# 975lb +- Tiger shark caught off Cape San Blas beach



## bldrman (Jul 11, 2008)

My brother caught this about 2 weeks ago off Cape San Blas. 11 1/2 feet long around 975 pounds on 100lb test line. IGFA is checking to see if it is a line record for beach catch. He runs his bait off the beach with a sea doo and then goes back to the beach and waits. He measures and tags and releases all his catches as part of a Apex Predator program so this one is still swimming out there....


----------



## Mechanicaldawg (Jul 11, 2008)

MAN!

How do get something that big, with those kind of munchers back off the beach?

That's a heck of a catch!


----------



## Ta-ton-ka chips (Jul 11, 2008)

Jeff Young said:


> MAN!
> 
> How do get something that big, with those kind of munchers back off the beach?
> 
> That's a heck of a catch!



I think Will Smith just tosses em back


----------



## Nicodemus (Jul 11, 2008)

Congrats on a sho-nuff big shark!


----------



## bldrman (Jul 11, 2008)

six guys and a tale rope, then my brother walked her in the water to revive her and watched her swim away.


----------



## dawg2 (Jul 11, 2008)

That is DEFINITELY an Apex Predator!


----------



## BBD (Jul 11, 2008)

My God Whatta Shot.....man Do U See The Way He Just....
That Is A Whopper, Nice Catch And Nice Release Program


----------



## Al White (Jul 11, 2008)

Man, that thing is HUGE


----------



## Jim Thompson (Jul 11, 2008)

Ta-ton-ka chips said:


> I think Will Smith just tosses em back




LOL!  good response.

man what a beast of a shark


----------



## hevishot (Jul 11, 2008)

Wow!..Glad to know that sucker is still alive...very nice catch!


----------



## sharkman (Jul 11, 2008)

Thanks it was very tough fight!!!!!!!!


----------



## capt stan (Jul 11, 2008)

Nice!!!!!!!!!!!!!!


----------



## miller (Jul 11, 2008)

Awesome! Kudos on the tag and release.


----------



## Parker Phoenix (Jul 11, 2008)

Tag and release... Awesome. Congrats on the nice fish....Man he's huge.


----------



## kingfish (Jul 11, 2008)

There's a statewide Florida boatless shark tournament going on as we speak.  Beach, jetty, pier, etc only.  I think it lasts 6 weeks.  No kill, all tag and release no matter how big.  Pictures and videos validate your catch.  This one would get you a bunch of points.  Congrats on the catch and thank you for the release !!!         Kingfish


----------



## sharkman (Jul 11, 2008)

kingfish could you post the info?


----------



## Randy (Jul 11, 2008)

I'd like to hook in to that from my yak!


----------



## Mechanicaldawg (Jul 11, 2008)

Randy said:


> I'd like to hook in to that from my yak!

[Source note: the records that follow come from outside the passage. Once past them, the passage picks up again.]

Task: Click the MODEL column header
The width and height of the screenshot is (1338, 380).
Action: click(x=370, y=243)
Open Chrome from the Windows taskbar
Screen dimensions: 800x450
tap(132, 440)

Yea, and I'm sure he'd like to hook into you in your yak as well!

In other words "the feeling is mutual!"


----------



## Mechanicaldawg (Jul 11, 2008)

Did your brother use a jet ski to put out his bait?


----------



## bldrman (Jul 11, 2008)

yep, about 600 yards off the beach


----------



## DYI hunting (Jul 11, 2008)

Oh man that would make some good steaks...got addicted to shark steak living in Hawaii 4 years and never can find it around here.


----------



## deerbuster (Jul 11, 2008)

Very nice...I bet that thing was a fighter!!


----------



## Hawg "Rooter" (Jul 11, 2008)

That Is An Awesome Catch!!!!!!!!!!!!


----------



## How2fish (Jul 11, 2008)

That man is astride a LIVE 975 lb TIGER SHARK...folks its offical...its HIS WORLD we just live here....let me say this an I mean it from the bottom of my heart..my hat is off to this gentleman...but there is not enough whiskey on the PLANET..to get me to pose for that shot


----------



## Six million dollar ham (Jul 11, 2008)

Looks like it bit his feet off.  Even faced with such adversity the guy is all smiles.  Good for him.


----------



## Dixiesimpleman32 (Jul 11, 2008)

congrats to him thats a bigun.


----------



## kingfish (Jul 12, 2008)

Go to boatlessfishing.com or google it up.  Go to the forum and click on "Shore Bound Shark Tournament".  Go to the results and reports links.  They just put a 13 foot hammerhead report in there.  Those guys really get after it.  Reminds me of me and my crew back in the day !!


----------



## puredrenalin (Jul 14, 2008)

Awesome!! Congrats on the Tag n release!!!


----------



## Mako22 (Jul 14, 2008)

Shoulda killed it.


----------